WHAT YOU WILL DO: The lines to reproduce from the material below are those from the one containing "The height and" through the one containing "Given: Select the Brush tool", both included; write them out exactly and add nothing.
══ ENTRIES SHOWN ══
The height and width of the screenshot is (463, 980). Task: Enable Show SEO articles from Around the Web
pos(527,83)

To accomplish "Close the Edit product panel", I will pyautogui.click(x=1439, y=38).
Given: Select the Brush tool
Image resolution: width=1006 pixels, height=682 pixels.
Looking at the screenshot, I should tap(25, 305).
═══
══ ENTRIES SHOWN ══
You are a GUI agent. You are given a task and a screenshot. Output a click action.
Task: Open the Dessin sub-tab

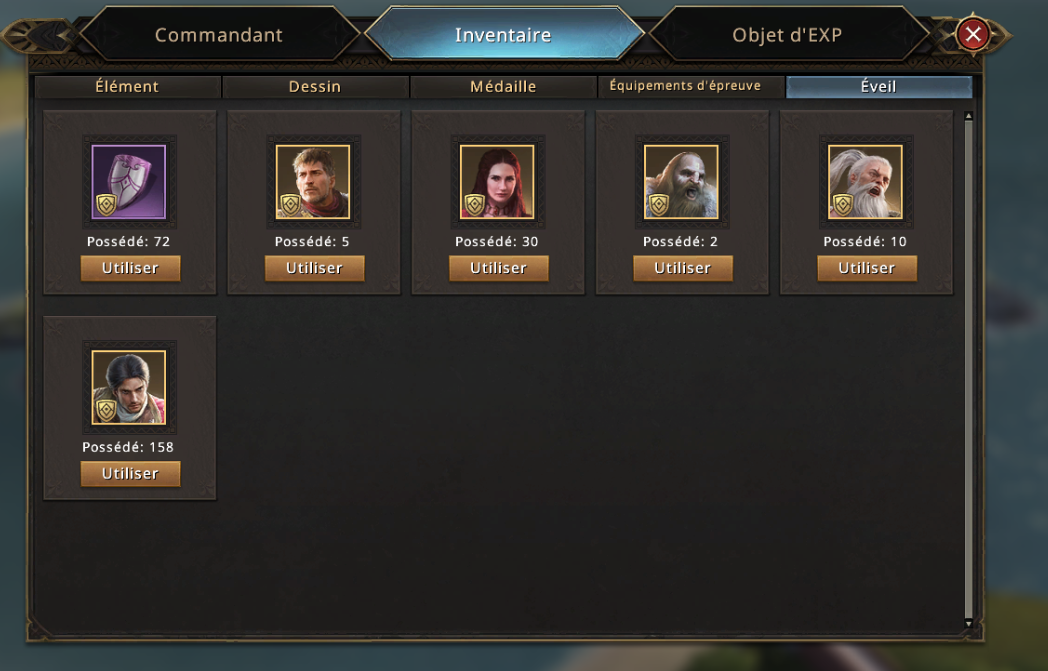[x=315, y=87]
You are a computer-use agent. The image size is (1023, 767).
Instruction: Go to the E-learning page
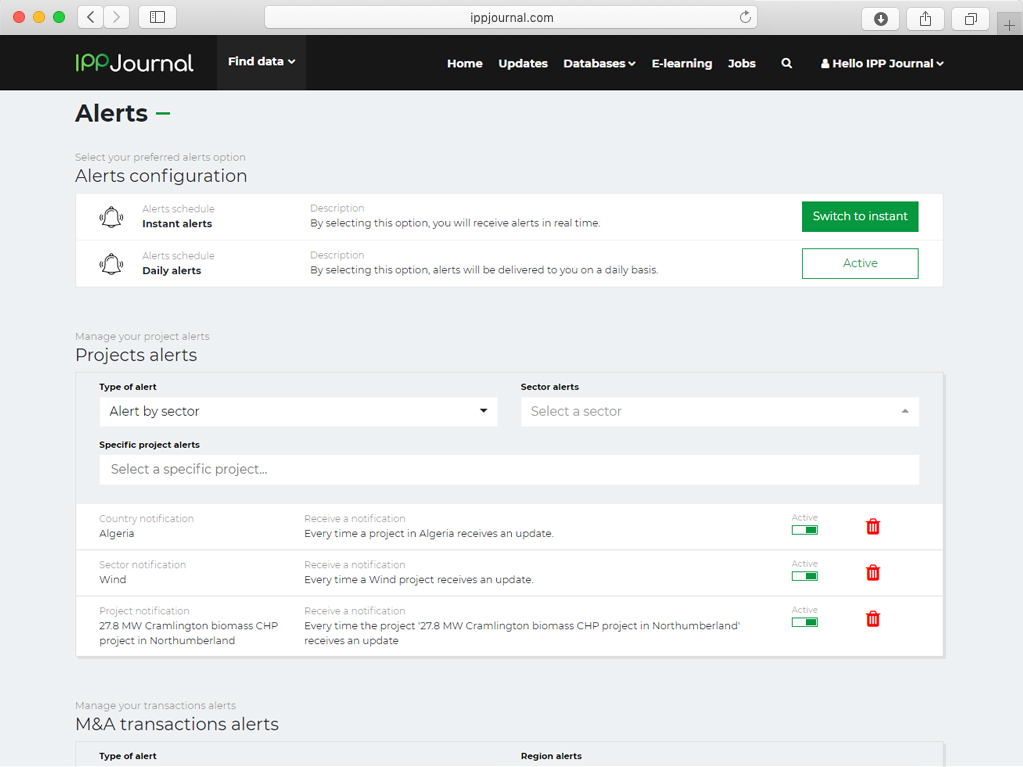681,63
═══
RESPONSE TO THIS EXERCISE:
The height and width of the screenshot is (463, 980). Task: Enable Show SEO articles from Around the Web
pos(527,83)

To accomplish "Close the Edit product panel", I will pyautogui.click(x=1439, y=38).
Given: Select the Brush tool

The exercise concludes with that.